CNNs 101: How do they work? (Part 1 of 3)

In this series of posts I will be going through how convolutional neural networks (CNNs) do what they do. I will attempt to explain it in a way that is both accessible and comprehensive. I will not be assuming any prior knowledge about neural networks, nor will I be discussing the history of these networks. This series is primarily for those who have heard about CNNs and need a primer in order to effectively use them for their research and/or commercial product, or just want to impress their friends by using big words.

This will be a three part series and here is where I see it going (*you are here): 

  1. Overview of CNNs*

    • What they are good at

    • What a basic CNN looks like

    • The basic mechanisms involved

  2. Opening the black box

    • What exactly is happening inside CNNs

    • What do we have control over?

      • Introduction to parameters that we can directly change (Hyperparameters)

  3. Practical applications

All right, without further ado, why don't we begin the series.


Overview of Convolutional Neural Networks (CNNs)

In my previous post I had stated that CNNs are very good at categorization and that their preferred input is image files. Indeed, CNNs do a great job at leveraging spatial invariance that is shared between groups and that is unique within a group. What I mean by this, is that CNNs capitalize on areas of images that are unique to a given category to help it classify the image as such.
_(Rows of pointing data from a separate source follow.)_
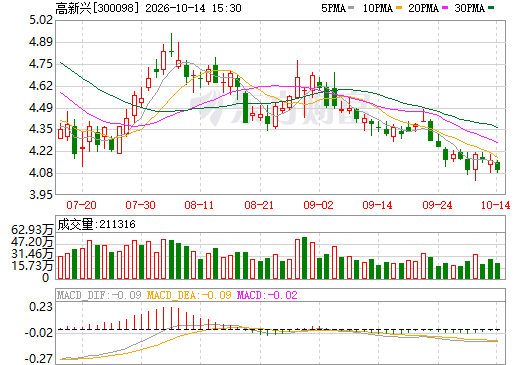Select the 07-20 date axis label

pos(81,205)
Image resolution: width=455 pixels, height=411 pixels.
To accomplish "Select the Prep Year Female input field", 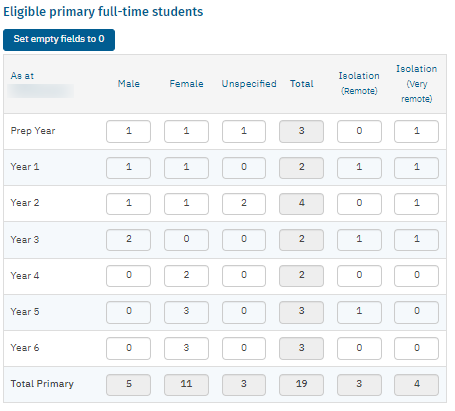I will tap(186, 131).
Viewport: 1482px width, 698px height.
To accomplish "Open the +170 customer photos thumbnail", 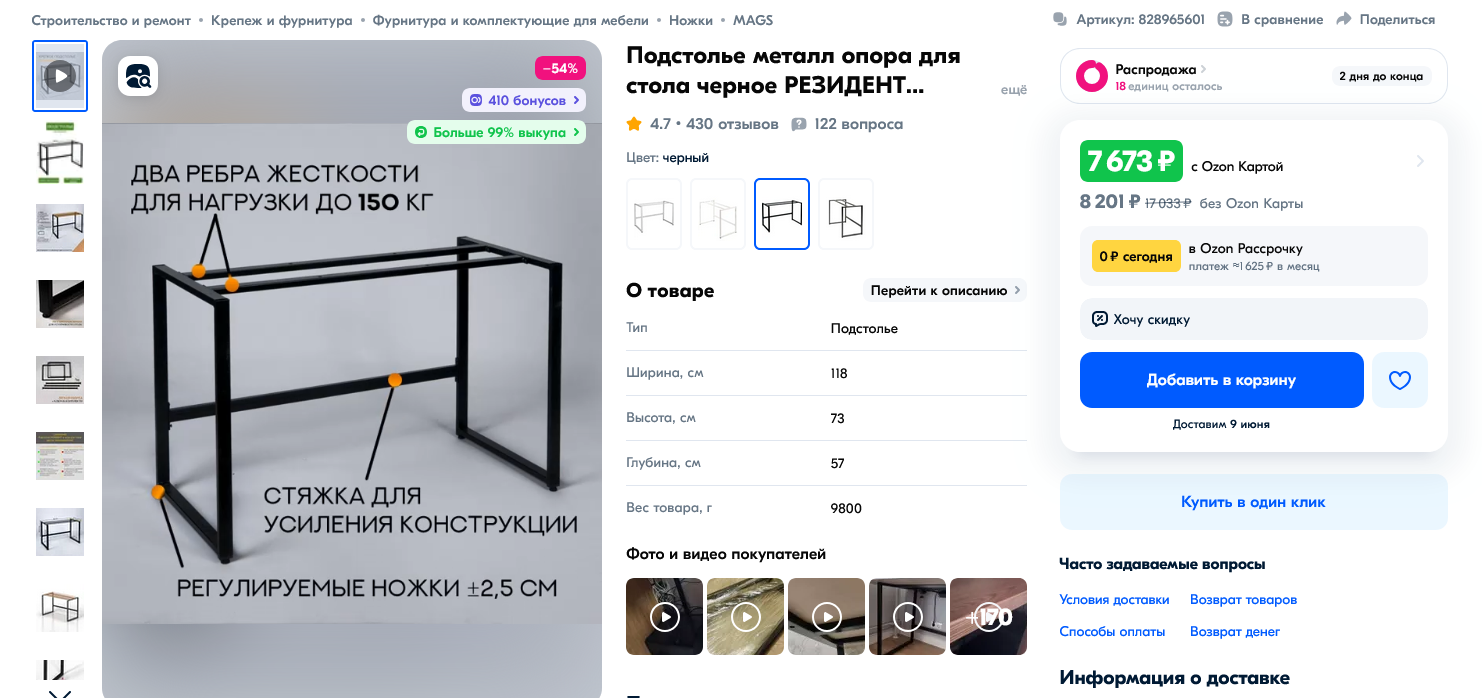I will 988,617.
In order to get a handle on how it does this, it may be helpful to first see a visualization of a basic CNN.

  Figure 1:  A visualization of a very basic CNN architecture. From left to right: Input layer displaying an image of a couple of boats, convolutions are performed to give rise to a series of activation maps, pooling is then preformed on the activation maps which reduces the overall number of activations, convolution and pooling is done again before unraveling and fully connecting the activation maps, the values from fully connected activation maps are then ultimately used for determining the category of the image.  This image is from a  post from WildML  about applying CNNs to natural language processing.

Figure 1: A visualization of a very basic CNN architecture. From left to right: Input layer displaying an image of a couple of boats, convolutions are performed to give rise to a series of activation maps, pooling is then preformed on the activation maps which reduces the overall number of activations, convolution and pooling is done again before unraveling and fully connecting the activation maps, the values from fully connected activation maps are then ultimately used for determining the category of the image.
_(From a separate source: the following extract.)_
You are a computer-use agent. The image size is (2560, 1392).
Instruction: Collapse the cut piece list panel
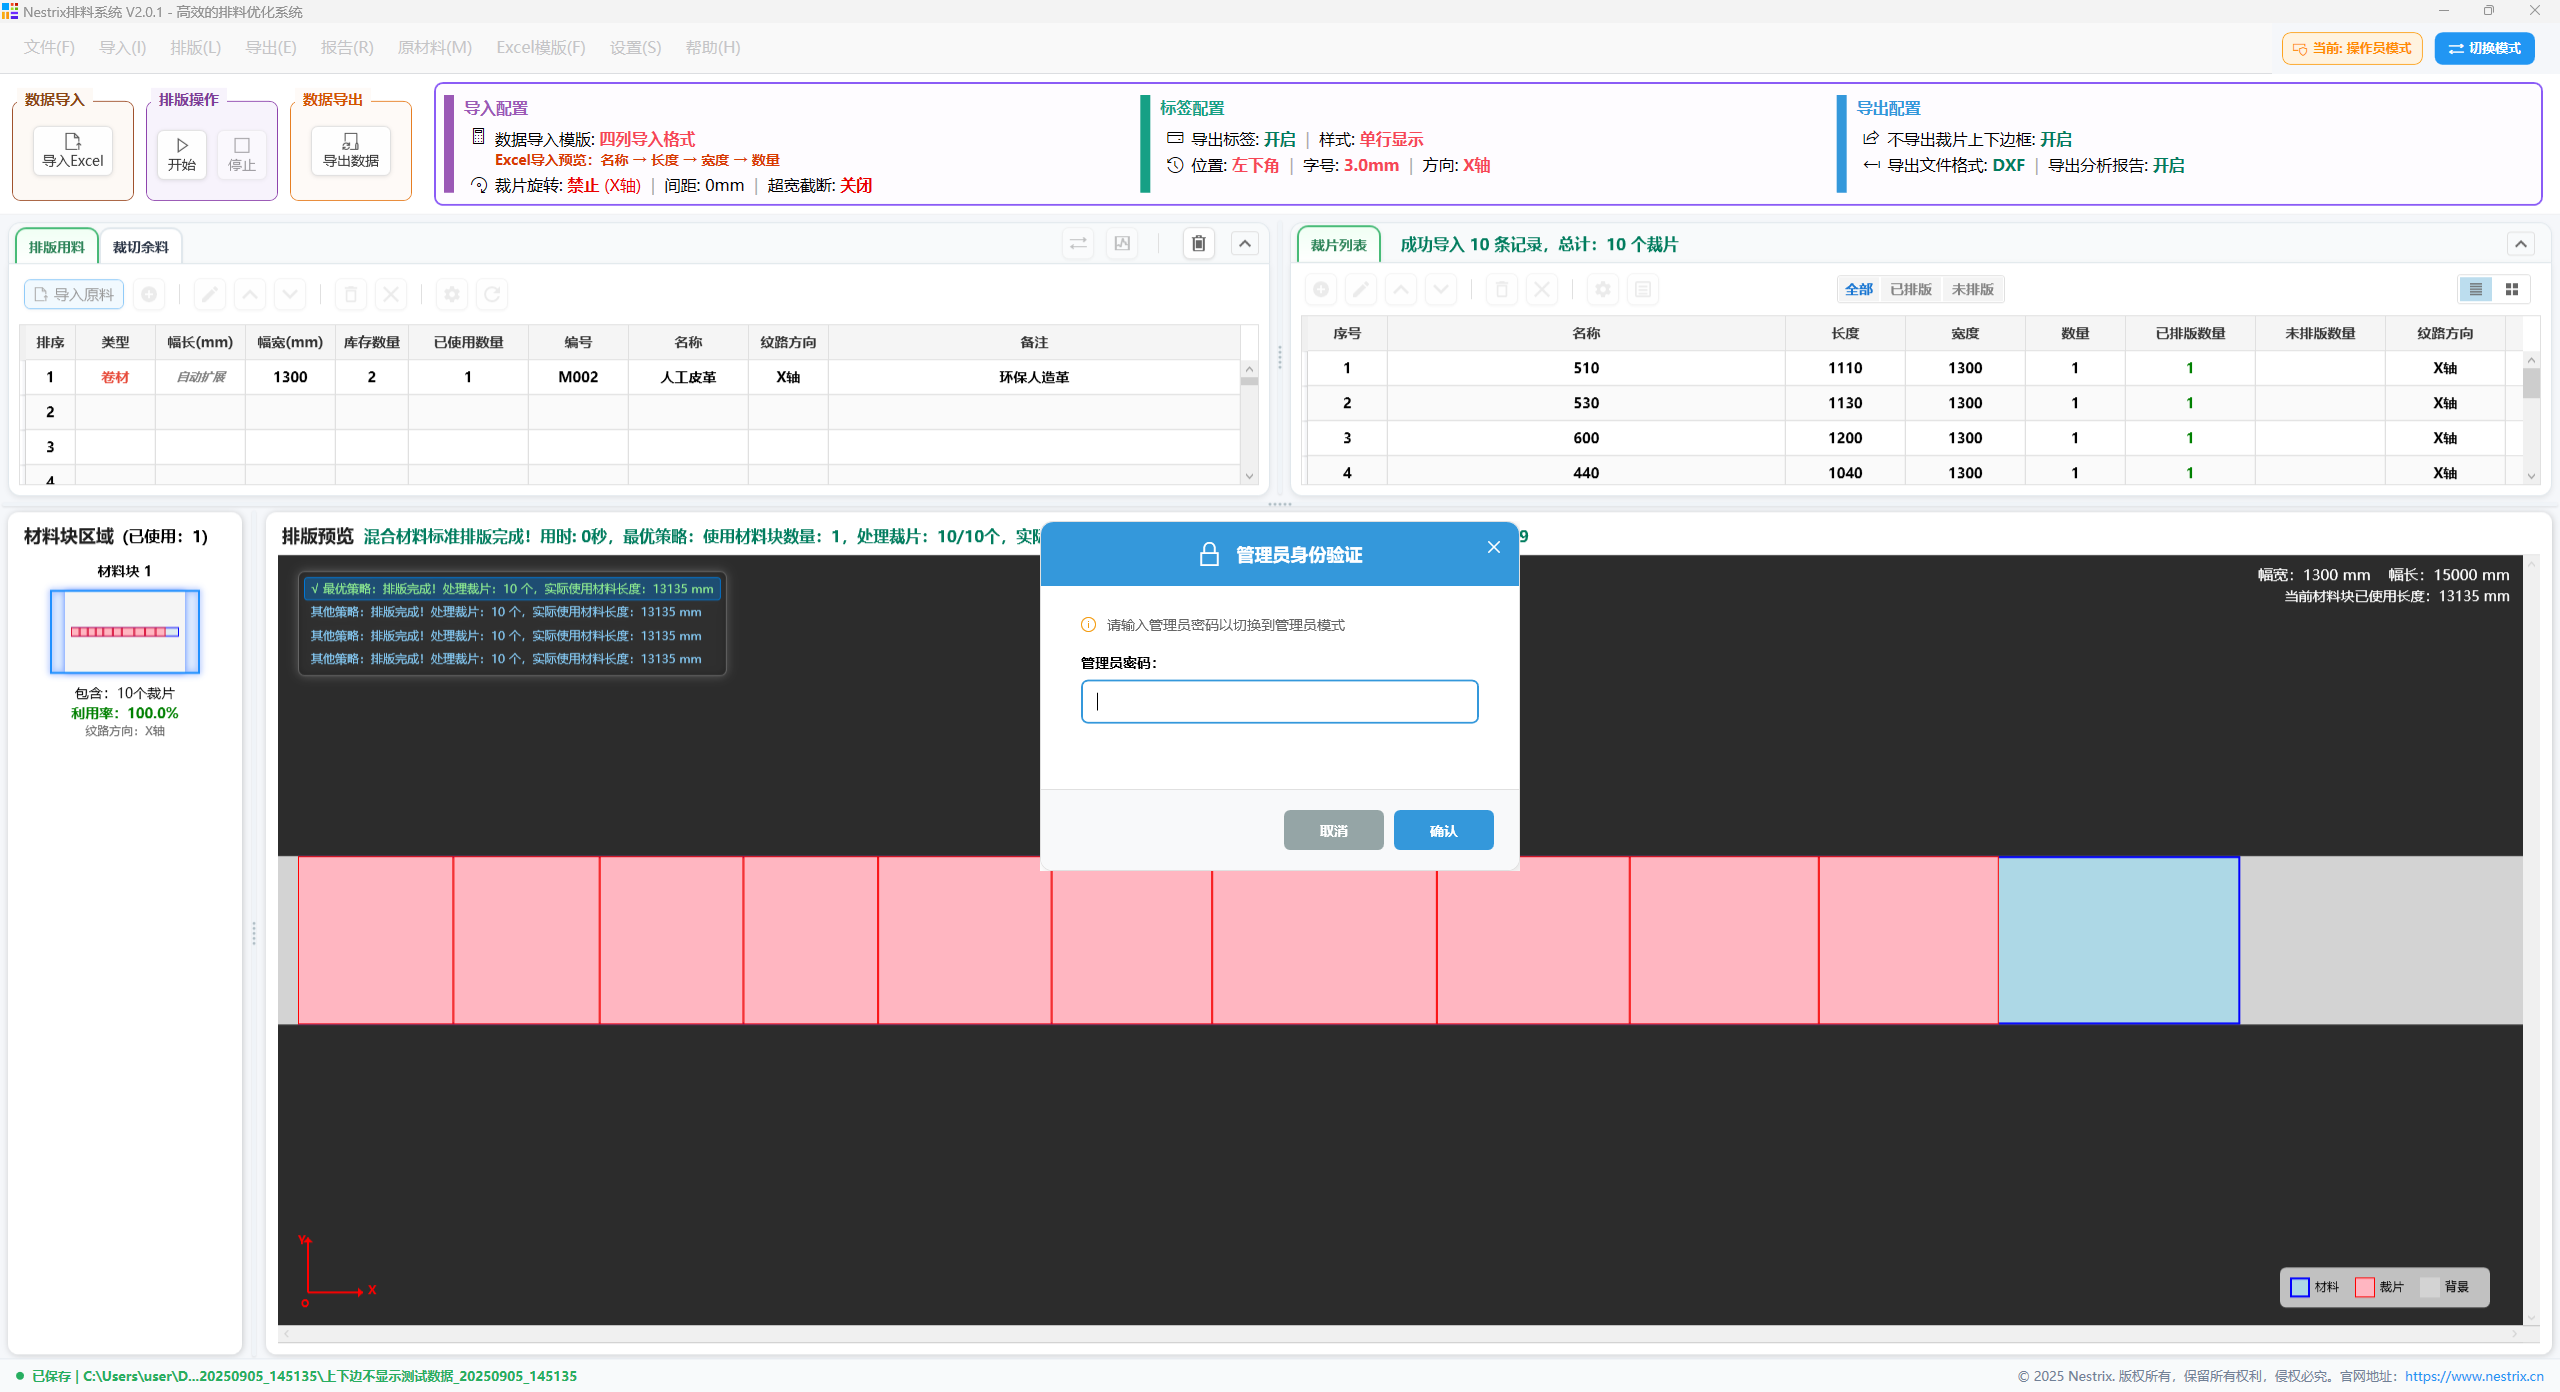point(2520,244)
This image is from a post from WildML about applying CNNs to natural language processing.

I realize that this may be a touch confusing when first looking at it so lets go through each stage in turn.

Input layer

In the above image, the input layer is the picture of the boats on the water. Now, I think that is safe to say that computers don't see images the way people do. Maybe. When we see an image, all the processing is already done and we see an entire scene and can say with certain level of assuredness what is in the picture. Computers don't come with the implicit knowledge that we have built up over the years and only see a smattering of numbers, in the form of a matrix (intuitive example of computer vision: name this movie), representing color hues and the presence or absence of color. 

  Figure 2:  An example of how an image may be read as by a computer using a 3 channel format (RGB).  This picture was made using  Inkscape , you may click the image to download the .svg file if you would like to edit and use the theme yourself. Just right-click and save the image as what ever you would like.

Figure 2: An example of how an image may be read as by a computer using a 3 channel format (RGB).

This picture was made using Inkscape, you may click the image to download the .svg file if you would like to edit and use the theme yourself. Just right-click and save the image as what ever you would like.

Once the image is read into the computer in a way that it can interpret (i.e., a series of matrices), we can now begin to preform the computations that occur in the subsequent layers.

Convolution layer

In CNNs there is typically a convolution layer that immediately following the input layer. These convolution layers are what make CNNs...well...convolutional. What is happening in this layer is a sliding window is passing over the image from top to bottom and from left to right. Within this window, math is happening on the raw pixel information (the math that is being applied to the pixel window is determined by your activation function, which we will discuss in part 2 of this series). The result of the math is then saved as a feature or activation map, which is comprised of a series of matrices that are a little bit smaller than the original input image. For those of you who are visual learners, as I am, below is a lovely gif (pronounced with a hard G) that shows what is happening in the convolution layer.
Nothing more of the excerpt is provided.